Le virus de l'immunodéficience humaine (VIH-1) est responsable du SIDA qui cause un effondrement des défenses immunitaires. De nombreux pathogènes dits opportunistes, normalement éliminés par l'organisme, peuvent alors se développer. L'équipe de Bruno Beaumelle du Centre d'étude d'agents pathogènes et des biotechnologies pour la santé montre que le VIH-1 inhibe la capacité phagocytaire des phagocytes non infectés (ex: macrophages) par l'action de la protéine virale Tat. Fortement sécrétée, Tat entre dans les cellules non infectées et empêche le recrutement au niveau de la zone de phagocytose d'une petite protéine requise pour la capture et la dégradation de pathogènes opportunistes bactériens et parasitaires. Tat serait ainsi impliquée dans le développement de maladies opportunistes lors du SIDA. Cette étude est publiée dans la revue
Nature Communications.
Figure: Des macrophages primaires humains ont été prétraités ou non par Tat avant d'ajouter pour 3 minutes des billes de latex (diamètre 3 µm) recouvertes d'anticorps et visualisation par microscopie électronique à balayage.

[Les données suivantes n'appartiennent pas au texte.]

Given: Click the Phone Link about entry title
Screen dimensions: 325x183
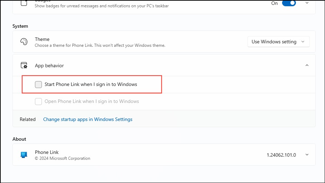Looking at the screenshot, I should pyautogui.click(x=47, y=152).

En absence de Tat, le PIP2 permet le recrutement de Cdc42 au niveau de la coupe phagocytaire et la polymérisation d'actine nécessaire à l'élongation des pseudopodes. La phagocytose est efficace, les macrophages captent totalement les billes (haut). En présence de Tat, Cdc42 n'est plus recrutée à la coupe car Tat se fixe sur le PIP2 à ce niveau. Les pseudopodes sont alors plus courts et la phagocytose des cibles est inhibée car bloquée à un stade précoce, celui de l'élongation des pseudopodes (bas).
© B. Beaumelle
Les maladies opportunistes sont une des causes majeures de morbidité et de mortalité lors du SIDA. Elles sont dues à des pathogènes opportunistes incluant des bactéries comme Mycobacterium avium ou des parasites comme Toxoplasma gondii. Ces pathogènes sont normalement éliminés par les cellules spécialisées que sont les monocytes, neutrophiles ou macrophages qui vont phagocyter ces pathogènes et les dégrader. Mais l'activité phagocytaire de ces phagocytes est très diminuée chez les patients porteurs du VIH-1. La cause de ce défaut était inconnu, mais on savait cependant qu'il n'était pas dû directement à l'infection virale car les phagocytes ne sont pas ou peu infectés par le VIH-1.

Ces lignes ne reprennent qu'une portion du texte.